For the record, my own loyalties are uncomplicated. I adore few humans more than I love books. I make no promises, but I do not expect to purchase a Kindle or a Nook or any of their offspring. I hope to keep bringing home bound paper books until my shelves snap from their weight, until there is no room in my apartment for a bed or a couch or another human being, until the floorboards collapse and my eyes blur to dim. But the book, bless it, is not a simple thing.

The essay, which is actually pretty interesting, is called, yes, "The Death of the Book." (I wonder if it's too late to trademark that phrase and make a mint.) I'm eagerly awaiting the essay proclaiming the death of grandiloquent proclamations of the death of this or that object or tradition. Ooh, meta.

6 comments:

Shanna said...

You could write it, but it's just as unlikely to happen as anything else that's "dead". fwiw, I look forward to that essay too.

The Vile Scribbler said...

Got the title already: "Even death may die."

Brian M said...

Already been done. :)

All hail the words of the Mad Arab Abdul Alhazred:

"That is not dead
which can eternal lie.
And with strange aeons
even death may die."

-The Necronomicon

The Vile Scribbler said...

Where ya think I stole it from, man? You think I actually come up with my own material? I'm an intellectual magpie, just snatching other people's shiny objects.

Brian M said...

What is it about Lovecraft? How can something so creepy have spawned such an obsessive subculture? There is something about his mythos (and his followers, of course) that just seems to have struck a nerve.

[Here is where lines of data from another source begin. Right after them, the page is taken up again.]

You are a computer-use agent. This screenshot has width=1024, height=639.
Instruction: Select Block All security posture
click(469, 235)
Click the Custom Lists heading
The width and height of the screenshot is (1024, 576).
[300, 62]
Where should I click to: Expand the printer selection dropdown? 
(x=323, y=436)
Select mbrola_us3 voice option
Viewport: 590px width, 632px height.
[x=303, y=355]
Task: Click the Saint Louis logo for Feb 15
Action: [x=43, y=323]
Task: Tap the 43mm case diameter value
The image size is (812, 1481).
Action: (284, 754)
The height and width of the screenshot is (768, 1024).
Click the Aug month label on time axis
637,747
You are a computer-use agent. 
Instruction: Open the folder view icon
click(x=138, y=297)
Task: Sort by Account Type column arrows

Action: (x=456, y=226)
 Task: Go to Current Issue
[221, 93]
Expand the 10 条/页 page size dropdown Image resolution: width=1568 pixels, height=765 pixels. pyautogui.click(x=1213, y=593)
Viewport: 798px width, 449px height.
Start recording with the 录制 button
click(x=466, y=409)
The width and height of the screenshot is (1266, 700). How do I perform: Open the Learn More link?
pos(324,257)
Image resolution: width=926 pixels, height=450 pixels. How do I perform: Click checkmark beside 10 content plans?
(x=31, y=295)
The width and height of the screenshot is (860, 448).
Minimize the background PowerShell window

Heck, Azathoth is now my Screensaver image!

Brian M said...

On a more serious note, via WhoIsIoz I discovered another blogger who callshimself The Promiscuous Reader. His Blog, Thatissogay, has an interesting essay on the "death of the book" in which he notes that the Golden Age of...well...promiscuous reading...never really existed, that most people and kids played outside or watched television or were busy working as farm labor all day etc.